━━━ SOURCE DOCUMENT ━━━

Singapore was founded as a British trading colony in 1819. It joined the Malaysian Federation in 1963 but separated two years later and became independent. Singapore subsequently became one of the world’s most prosperous countries with strong international trading links (its port is one of the world busiest in terms of tonnage handled) and with per capita GDP equal to that of the leading nations of Western Europe.


Singapore has a highly-developed and successful free-market economy. It enjoys a remarkably open and corruption-free environment, stable prices, and a per capita GDP equal to that of the four largest West European countries. The economy depends heavily on exports, particularly in consumer electronics and information technology products. It was hard hit from 2001-03 by the global recession, by the slump in the technology sector, and by an outbreak of Severe Acute Respiratory Syndrome (SARS) in 2003, which curbed tourism and consumer spending. Fiscal stimulus, low interest rates, a surge in exports, and internal flexibility led to vigorous growth in 2004-06 with real GDP growth averaging 7% annually.


Singapore consists of 63 islands, including the main island itself. The urban area used to only be concentrated on the south of Singapore, around the mouth of the Singapore River and what is now the Downtown Core, while the rest of the land was undeveloped tropical rainforest or used for agriculture. Since the 1960s, the government has constructed new residential towns in outlying areas, resulting in an entirely built-up urban landscape. Singapore has a tropical rainforest climate with no distinct seasons. Its climate is characterized by uniform temperature and pressure, high humidity, and abundant rainfall. Temperatures range from 22°C to 34 °C. June and July are the hottest months, while November and December make up the wetter monsoon season. About 23% of Singapore’s land area consists of forest and nature reserves. Urbanization has eliminated many areas of former primary rainforest, with the only remaining area of primary rainforest being Bukit Timah Nature Reserve.


Singapore is a mixture of an indigenous Malay population with a third generation Chinese majority, as well as Indian and Arab immigrants with some intermarriages. There are very few people in Singapore who can claim to be truly indigenous to the island of Singapore and they are basically descendants of immigrants who came to Singapore to take advantage of the economic opportunities. Since the 1990s, the government has been striving to promote Singapore as a center for arts and culture, and to transform the country into a cosmopolitan ‘gateway between the East and West’. Singapore is a multi-religious country, the roots of which can be traced to its strategic location; after its declaration as a port, a wide variety of nationalities and ethnicities from places as far as Arabia immigrated to Singapore.

━━━ DATA LINES ━━━

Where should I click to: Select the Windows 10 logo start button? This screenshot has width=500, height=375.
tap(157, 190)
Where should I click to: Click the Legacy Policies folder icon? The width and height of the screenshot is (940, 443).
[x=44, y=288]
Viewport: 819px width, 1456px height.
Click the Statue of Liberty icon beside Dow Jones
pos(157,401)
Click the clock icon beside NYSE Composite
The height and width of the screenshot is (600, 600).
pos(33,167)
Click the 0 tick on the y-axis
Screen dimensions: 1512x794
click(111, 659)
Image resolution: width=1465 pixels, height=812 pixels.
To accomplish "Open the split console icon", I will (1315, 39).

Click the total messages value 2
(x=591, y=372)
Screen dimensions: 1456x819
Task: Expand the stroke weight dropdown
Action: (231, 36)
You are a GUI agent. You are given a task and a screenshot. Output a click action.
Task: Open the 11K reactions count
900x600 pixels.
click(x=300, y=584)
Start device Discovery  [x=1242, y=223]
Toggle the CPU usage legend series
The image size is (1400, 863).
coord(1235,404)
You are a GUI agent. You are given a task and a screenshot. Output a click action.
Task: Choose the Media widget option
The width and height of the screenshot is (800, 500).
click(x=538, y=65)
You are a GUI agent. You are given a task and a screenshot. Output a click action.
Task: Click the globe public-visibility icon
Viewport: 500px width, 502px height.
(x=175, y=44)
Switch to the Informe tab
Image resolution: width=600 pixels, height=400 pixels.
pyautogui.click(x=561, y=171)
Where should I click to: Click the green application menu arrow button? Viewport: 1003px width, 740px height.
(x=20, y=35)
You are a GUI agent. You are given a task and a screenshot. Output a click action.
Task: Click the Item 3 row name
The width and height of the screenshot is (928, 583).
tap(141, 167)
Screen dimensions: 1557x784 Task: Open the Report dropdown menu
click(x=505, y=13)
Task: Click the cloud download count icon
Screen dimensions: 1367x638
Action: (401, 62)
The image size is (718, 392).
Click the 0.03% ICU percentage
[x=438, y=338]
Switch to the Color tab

━━━

● TO DO
According to the Singapore overview, what is the only remaining area of primary rainforest in the country?

● ANSWER FOR THE TASK
Bukit Timah Nature Reserve